Yale: “C’è una microrete elettrica che collega il mondo!”

Redazione Web
Yale: “C’è una microrete elettrica che collega il mondo!”

Una proteina simile ai capelli nascosta all'interno dei batteri serve come una sorta di interruttore on-off per la "griglia elettrica" della natura, una rete globale di nanofili generati dai batteri che permea tutto il suolo senza ossigeno e i fondali oceanici profondi, riferiscono i ricercatori di Yale nella rivista Nature.

"Il terreno sotto i nostri piedi, l'intero globo, è collegato elettricamente", ha detto Nikhil Malvankar, assistente professore di biofisica molecolare e biochimica presso il Microbial Science Institute al Campus Ovest di Yale e autore senior del documento. "Questi peli batterici precedentemente nascosti sono l'interruttore molecolare che controlla il rilascio dei nanofili che compongono la rete elettrica della natura".

Quasi tutti gli esseri viventi respirano ossigeno per liberarsi degli elettroni in eccesso quando convertono i nutrienti in energia. Senza accesso all'ossigeno, tuttavia, i batteri del suolo che vivono in profondità sotto gli oceani o sepolti sottoterra per miliardi di anni hanno sviluppato un modo per respirare "respirando minerali", come lo snorkeling, attraverso minuscoli filamenti proteici chiamati nanofili.

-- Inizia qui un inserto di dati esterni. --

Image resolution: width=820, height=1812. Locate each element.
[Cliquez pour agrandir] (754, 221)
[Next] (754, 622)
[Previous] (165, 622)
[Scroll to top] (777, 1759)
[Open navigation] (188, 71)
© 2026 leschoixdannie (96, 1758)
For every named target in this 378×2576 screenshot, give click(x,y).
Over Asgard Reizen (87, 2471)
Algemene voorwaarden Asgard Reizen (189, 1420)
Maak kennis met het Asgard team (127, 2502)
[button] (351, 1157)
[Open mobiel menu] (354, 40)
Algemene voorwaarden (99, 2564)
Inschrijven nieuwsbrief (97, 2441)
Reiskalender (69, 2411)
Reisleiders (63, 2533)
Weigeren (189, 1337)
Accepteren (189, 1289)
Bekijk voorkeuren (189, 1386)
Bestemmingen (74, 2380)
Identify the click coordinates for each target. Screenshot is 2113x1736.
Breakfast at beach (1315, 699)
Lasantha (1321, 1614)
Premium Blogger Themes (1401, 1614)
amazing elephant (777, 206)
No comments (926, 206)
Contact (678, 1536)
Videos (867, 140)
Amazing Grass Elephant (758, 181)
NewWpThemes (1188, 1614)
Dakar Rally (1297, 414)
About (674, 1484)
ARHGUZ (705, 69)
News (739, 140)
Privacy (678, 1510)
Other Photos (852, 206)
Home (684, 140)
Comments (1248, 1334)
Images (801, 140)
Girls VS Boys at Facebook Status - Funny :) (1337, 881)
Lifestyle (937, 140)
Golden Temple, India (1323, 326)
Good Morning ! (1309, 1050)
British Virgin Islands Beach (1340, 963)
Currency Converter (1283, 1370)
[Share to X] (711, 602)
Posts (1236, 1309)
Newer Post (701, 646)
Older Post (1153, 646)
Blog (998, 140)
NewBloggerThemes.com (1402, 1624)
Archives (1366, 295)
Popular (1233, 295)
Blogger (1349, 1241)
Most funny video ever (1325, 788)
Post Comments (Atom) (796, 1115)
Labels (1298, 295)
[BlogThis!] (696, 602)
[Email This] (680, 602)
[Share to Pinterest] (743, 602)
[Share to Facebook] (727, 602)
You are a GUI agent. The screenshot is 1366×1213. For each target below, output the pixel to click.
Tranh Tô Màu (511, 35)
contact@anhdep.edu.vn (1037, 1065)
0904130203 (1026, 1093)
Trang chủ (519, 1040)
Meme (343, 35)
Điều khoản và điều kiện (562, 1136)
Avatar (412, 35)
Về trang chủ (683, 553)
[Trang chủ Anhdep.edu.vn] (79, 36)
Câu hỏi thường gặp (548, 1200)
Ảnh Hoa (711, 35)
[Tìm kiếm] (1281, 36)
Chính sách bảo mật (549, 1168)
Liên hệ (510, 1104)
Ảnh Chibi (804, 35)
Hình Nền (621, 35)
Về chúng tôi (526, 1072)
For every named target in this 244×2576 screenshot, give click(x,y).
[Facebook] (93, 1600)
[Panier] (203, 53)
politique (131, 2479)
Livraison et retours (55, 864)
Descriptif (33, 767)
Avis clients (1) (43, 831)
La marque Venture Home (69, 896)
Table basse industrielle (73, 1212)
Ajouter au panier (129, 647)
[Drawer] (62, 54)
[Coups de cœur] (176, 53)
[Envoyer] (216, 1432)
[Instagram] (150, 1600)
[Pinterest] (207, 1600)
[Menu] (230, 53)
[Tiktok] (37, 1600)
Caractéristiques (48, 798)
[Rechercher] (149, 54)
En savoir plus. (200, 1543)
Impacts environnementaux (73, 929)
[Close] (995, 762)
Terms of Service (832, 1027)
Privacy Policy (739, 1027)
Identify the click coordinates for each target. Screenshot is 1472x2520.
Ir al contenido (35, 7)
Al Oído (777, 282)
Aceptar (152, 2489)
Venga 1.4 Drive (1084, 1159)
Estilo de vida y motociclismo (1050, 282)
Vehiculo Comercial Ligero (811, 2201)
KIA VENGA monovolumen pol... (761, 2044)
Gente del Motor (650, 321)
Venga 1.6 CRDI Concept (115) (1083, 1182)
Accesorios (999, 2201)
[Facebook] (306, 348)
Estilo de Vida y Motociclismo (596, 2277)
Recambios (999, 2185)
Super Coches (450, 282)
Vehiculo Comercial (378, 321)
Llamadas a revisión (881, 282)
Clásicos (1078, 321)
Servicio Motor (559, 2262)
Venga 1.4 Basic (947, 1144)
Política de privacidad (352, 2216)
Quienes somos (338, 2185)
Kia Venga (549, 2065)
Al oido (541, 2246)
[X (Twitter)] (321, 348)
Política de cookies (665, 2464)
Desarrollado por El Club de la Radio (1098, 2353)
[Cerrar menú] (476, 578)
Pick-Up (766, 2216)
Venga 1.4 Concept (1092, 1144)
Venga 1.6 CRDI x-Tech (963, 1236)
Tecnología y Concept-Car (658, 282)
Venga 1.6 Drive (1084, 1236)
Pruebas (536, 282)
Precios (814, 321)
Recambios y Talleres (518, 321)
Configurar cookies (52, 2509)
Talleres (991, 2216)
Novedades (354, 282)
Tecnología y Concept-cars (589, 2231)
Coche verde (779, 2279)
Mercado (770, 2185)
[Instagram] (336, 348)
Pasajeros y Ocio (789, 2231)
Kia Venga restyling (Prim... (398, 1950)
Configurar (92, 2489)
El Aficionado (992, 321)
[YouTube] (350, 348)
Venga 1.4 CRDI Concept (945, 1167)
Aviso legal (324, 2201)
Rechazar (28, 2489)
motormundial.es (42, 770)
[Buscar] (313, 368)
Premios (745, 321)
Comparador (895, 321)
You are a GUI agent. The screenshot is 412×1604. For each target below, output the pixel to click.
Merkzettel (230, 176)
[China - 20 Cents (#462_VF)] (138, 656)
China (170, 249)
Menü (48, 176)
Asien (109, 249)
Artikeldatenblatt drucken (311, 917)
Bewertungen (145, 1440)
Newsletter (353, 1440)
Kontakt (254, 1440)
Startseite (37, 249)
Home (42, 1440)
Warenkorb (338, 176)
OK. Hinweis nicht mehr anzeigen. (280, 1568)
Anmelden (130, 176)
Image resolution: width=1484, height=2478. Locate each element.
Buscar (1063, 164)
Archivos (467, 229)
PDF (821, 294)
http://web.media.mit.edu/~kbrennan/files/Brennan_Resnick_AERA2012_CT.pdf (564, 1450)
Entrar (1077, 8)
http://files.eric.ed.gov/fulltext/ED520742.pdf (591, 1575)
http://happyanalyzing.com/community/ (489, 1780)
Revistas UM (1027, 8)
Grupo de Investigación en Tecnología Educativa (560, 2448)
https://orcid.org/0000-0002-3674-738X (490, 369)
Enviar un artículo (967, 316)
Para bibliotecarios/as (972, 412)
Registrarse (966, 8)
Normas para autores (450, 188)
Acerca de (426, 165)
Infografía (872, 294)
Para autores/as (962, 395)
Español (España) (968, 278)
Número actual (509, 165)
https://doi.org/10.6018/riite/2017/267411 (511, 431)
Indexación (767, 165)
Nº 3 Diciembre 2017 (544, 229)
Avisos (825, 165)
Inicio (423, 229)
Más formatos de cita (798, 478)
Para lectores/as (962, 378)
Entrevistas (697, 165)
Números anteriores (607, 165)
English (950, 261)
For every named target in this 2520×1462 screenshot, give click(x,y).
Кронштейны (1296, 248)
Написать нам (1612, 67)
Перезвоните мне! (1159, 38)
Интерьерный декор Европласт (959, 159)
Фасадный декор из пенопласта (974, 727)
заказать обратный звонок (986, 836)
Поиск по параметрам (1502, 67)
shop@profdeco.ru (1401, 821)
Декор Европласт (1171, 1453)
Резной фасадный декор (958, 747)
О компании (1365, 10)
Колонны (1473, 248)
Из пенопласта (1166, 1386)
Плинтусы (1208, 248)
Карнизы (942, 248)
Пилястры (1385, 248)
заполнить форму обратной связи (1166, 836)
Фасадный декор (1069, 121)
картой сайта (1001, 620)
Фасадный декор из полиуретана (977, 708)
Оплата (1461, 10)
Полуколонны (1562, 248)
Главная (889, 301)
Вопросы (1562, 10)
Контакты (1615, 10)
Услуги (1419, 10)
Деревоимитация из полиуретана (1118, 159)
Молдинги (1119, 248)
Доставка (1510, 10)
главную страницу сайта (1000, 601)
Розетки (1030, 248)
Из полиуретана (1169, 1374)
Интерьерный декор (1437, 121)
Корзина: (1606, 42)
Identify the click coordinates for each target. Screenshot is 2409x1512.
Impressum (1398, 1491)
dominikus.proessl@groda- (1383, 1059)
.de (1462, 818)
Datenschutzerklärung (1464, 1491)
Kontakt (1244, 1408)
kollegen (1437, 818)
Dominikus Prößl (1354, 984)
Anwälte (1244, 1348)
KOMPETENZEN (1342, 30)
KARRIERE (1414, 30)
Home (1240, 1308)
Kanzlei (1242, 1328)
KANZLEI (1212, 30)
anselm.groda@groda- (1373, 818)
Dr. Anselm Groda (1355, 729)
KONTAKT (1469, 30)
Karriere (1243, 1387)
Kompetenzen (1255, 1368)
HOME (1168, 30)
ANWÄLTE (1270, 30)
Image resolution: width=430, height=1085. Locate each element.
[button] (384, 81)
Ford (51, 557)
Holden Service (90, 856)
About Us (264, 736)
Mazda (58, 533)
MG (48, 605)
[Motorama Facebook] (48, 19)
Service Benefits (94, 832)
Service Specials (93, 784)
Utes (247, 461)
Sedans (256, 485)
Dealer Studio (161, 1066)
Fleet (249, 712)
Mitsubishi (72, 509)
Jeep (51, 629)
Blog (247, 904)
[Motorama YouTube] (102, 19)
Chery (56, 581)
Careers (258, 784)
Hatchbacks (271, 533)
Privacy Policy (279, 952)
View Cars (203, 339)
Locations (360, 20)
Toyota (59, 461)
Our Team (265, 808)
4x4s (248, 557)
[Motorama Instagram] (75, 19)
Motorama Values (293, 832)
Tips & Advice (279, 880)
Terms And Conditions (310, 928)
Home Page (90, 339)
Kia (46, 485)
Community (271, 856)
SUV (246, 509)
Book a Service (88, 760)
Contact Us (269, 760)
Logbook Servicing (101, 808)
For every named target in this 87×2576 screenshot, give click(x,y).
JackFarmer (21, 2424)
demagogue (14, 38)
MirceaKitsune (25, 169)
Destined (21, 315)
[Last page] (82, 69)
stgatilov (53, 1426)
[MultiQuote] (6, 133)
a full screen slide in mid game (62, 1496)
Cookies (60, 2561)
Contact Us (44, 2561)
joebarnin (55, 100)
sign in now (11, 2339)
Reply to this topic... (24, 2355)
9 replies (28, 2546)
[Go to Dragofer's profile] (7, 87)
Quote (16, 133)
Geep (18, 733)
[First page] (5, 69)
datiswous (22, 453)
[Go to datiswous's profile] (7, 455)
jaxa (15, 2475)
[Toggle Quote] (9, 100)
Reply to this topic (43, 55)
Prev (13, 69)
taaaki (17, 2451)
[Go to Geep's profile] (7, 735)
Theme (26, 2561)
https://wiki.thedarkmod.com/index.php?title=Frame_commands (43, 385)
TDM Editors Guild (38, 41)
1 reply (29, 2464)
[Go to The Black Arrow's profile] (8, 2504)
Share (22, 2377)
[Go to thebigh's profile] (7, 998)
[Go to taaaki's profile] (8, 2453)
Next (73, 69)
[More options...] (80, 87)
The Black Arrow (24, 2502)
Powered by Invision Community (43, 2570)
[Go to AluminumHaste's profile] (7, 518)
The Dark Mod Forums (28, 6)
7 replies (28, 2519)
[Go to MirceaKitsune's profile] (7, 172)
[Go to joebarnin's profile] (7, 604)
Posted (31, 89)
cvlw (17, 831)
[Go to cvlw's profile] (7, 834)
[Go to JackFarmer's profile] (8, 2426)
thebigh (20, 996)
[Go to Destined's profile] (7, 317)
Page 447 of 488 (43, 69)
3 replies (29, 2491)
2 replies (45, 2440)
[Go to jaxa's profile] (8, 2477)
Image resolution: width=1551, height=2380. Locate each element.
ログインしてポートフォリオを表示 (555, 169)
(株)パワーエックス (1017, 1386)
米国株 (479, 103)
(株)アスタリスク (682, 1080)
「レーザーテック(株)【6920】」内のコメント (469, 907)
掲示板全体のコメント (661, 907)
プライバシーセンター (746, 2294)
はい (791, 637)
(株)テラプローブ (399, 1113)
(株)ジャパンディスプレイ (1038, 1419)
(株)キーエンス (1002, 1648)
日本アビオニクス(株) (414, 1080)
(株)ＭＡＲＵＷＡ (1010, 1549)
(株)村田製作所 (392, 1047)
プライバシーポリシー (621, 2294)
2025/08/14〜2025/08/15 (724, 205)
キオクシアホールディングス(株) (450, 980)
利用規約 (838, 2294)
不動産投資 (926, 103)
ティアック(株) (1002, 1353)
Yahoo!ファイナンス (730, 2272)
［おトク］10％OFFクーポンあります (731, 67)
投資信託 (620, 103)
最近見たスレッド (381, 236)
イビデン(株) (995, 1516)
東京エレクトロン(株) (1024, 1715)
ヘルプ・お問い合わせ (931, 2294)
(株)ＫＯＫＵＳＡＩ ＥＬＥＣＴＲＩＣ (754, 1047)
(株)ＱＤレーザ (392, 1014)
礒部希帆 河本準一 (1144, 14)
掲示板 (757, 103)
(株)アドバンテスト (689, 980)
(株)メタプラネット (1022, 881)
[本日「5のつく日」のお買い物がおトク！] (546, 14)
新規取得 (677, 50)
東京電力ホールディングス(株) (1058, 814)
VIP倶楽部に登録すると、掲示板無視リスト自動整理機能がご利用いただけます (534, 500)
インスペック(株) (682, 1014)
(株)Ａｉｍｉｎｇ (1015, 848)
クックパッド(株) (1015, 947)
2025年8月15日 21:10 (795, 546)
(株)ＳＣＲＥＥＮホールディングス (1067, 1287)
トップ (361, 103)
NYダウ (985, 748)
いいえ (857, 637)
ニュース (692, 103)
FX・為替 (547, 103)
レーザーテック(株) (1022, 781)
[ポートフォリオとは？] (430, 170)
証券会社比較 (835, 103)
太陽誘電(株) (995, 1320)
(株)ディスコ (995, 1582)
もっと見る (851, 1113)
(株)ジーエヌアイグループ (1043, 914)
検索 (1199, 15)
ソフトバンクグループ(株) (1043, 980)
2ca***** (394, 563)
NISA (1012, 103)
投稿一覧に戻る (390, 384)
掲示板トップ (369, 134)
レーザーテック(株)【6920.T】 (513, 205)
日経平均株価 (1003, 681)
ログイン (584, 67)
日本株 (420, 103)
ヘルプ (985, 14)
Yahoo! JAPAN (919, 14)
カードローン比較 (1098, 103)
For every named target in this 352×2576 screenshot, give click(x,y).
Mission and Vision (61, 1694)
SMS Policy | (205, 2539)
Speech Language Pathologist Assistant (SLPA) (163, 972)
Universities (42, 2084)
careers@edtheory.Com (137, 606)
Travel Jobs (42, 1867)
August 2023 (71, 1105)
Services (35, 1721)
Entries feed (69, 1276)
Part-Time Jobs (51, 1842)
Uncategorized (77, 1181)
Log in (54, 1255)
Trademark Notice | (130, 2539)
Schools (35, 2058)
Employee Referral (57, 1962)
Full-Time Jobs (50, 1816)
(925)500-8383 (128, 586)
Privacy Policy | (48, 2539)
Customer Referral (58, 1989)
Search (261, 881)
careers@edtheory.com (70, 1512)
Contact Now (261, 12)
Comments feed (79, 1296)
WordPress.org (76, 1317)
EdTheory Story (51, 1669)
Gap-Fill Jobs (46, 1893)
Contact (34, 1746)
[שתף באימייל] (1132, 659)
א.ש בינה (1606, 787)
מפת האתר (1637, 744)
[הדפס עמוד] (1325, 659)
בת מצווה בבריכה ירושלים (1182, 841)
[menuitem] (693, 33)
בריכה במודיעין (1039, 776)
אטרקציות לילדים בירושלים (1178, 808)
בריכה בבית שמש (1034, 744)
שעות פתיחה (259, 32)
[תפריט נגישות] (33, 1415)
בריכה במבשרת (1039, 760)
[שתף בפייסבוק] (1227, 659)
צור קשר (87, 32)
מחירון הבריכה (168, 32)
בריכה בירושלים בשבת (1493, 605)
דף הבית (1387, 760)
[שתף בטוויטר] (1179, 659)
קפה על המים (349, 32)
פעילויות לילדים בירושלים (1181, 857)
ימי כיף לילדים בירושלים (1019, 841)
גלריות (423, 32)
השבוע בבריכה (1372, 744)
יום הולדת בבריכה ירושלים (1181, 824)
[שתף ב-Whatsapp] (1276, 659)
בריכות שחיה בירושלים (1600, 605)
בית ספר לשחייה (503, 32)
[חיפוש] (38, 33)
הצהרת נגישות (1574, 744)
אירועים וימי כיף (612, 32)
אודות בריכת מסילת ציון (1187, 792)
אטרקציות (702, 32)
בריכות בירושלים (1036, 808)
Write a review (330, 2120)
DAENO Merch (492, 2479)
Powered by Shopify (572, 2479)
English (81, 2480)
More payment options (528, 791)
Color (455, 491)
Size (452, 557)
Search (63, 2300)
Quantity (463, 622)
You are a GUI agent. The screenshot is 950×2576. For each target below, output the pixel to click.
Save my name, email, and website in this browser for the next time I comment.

Proprio come questi batteri del suolo usano i nanofili per esalare l'elettricità, tuttavia, è rimasto un mistero. Dal 2005, gli scienziati avevano pensato che i nanofili fossero costituiti da una proteina chiamata "pili" ("capelli" in latino) che molti batteri mostrano sulla loro superficie. Tuttavia, nella ricerca pubblicata 2019 e 2020, un team guidato da Malvankar ha dimostrato che i nanofili sono fatti di proteine completamente diverse. "Questa è stata una sorpresa per tutti nel campo, mettendo in discussione migliaia di pubblicazioni sui pili", ha detto Malvankar.

Per il nuovo studio, gli studenti laureati Yangqi Gu e Vishok Srikanth hanno usato la crio-microscopia elettronica per rivelare che questa struttura di pili è composta da due proteine E invece di servire come nanofili stessi, i pili rimangono nascosti all'interno dei batteri e agiscono come pistoni, spingendo i nanofili nell'ambiente. In precedenza nessuno aveva sospettato una tale struttura.

Capire come i batteri creano i nanofili permetterà agli scienziati di adattare i batteri per eseguire una serie di funzioni - dalla lotta contro le infezioni patogene o i rifiuti biohazard alla creazione di circuiti elettrici viventi, dicono gli autori. Assisterà anche gli scienziati che cercano di utilizzare i batteri per generare elettricità, creare biocarburanti e persino sviluppare elettronica auto-riparatrice.